Vivevano insieme, lavoravano insieme. E sabato pomeriggio, insieme e con diversi colleghi di lavoro, erano andati in riva all’Oglio per godersi una giornata di relax. Nicholas si è trovato in difficoltà in acqua, Cristi Vede si è tuffato per aiutarlo ma non è più riemerso e il suo corpo, ormai senza vita, è stato ripescato diversi minuti più tardi. È morto a 27 anni in un pomeriggio che doveva essere di svago e di tranquillità.
Il giorno dopo Nicholas è ancora molto scosso. Parla poco l’italiano e fatica a mettere in fila i pensieri. È con alcuni familiari nell’appartamento in cui vive da qualche mese alla Rotonda Montiglio, quartiere Pendolina in città. Sul campanello ci sono i nomi dei due fratelli, scritti con la biro in attesa di far fare la targhetta stampata.
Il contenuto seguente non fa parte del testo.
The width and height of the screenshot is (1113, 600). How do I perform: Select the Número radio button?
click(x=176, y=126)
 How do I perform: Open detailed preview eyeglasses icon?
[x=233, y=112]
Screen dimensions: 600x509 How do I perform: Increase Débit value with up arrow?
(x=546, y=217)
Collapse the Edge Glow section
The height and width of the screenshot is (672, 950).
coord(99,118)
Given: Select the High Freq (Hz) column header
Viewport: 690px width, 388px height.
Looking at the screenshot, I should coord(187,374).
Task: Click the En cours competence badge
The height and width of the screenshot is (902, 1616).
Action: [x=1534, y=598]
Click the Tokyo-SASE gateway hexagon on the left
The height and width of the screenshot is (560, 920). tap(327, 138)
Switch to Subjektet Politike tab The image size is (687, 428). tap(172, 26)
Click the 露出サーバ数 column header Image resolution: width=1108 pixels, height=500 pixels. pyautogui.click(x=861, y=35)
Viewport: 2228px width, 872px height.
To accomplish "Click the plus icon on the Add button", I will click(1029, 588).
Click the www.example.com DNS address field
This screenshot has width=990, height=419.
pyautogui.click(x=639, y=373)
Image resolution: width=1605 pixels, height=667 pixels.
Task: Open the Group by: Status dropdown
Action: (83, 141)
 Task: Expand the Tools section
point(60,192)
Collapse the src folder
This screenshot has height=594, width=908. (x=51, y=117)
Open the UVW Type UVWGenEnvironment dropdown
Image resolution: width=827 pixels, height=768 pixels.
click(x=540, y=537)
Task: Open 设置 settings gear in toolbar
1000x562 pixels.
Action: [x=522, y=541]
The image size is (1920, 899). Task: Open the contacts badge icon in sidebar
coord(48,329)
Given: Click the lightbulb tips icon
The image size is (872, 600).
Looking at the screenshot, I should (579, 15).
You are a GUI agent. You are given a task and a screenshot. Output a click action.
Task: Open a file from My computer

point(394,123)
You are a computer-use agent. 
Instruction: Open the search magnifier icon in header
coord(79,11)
«Cristi viveva in Italia da cinque anni, facciamo gli elettricisti, lavoriamo insieme –, racconta con gli occhi lucidi – da poco abbiamo questa casa. Ieri (sabato, ndr) siamo andati al fiume con gli altri ragazzi che lavorano con noi. Era stata una bella giornata, abbiamo mangiato e abbiamo scherzato, poi abbiamo fatto il bagno». Il racconto non prosegue, è rotto dalle lacrime.
Quello che è successo dopo è nelle relazioni di servizio dei Carabinieri e dei Vigili del fuoco, per il ragazzo, nonostante i tentativi di rianimazione, non c’è stato nulla da fare.
La salma è all’obitorio del Civile, sarà esposta probabilmente da oggi e la famiglia deciderà nelle prossime ore come e dove organizzare il funerale.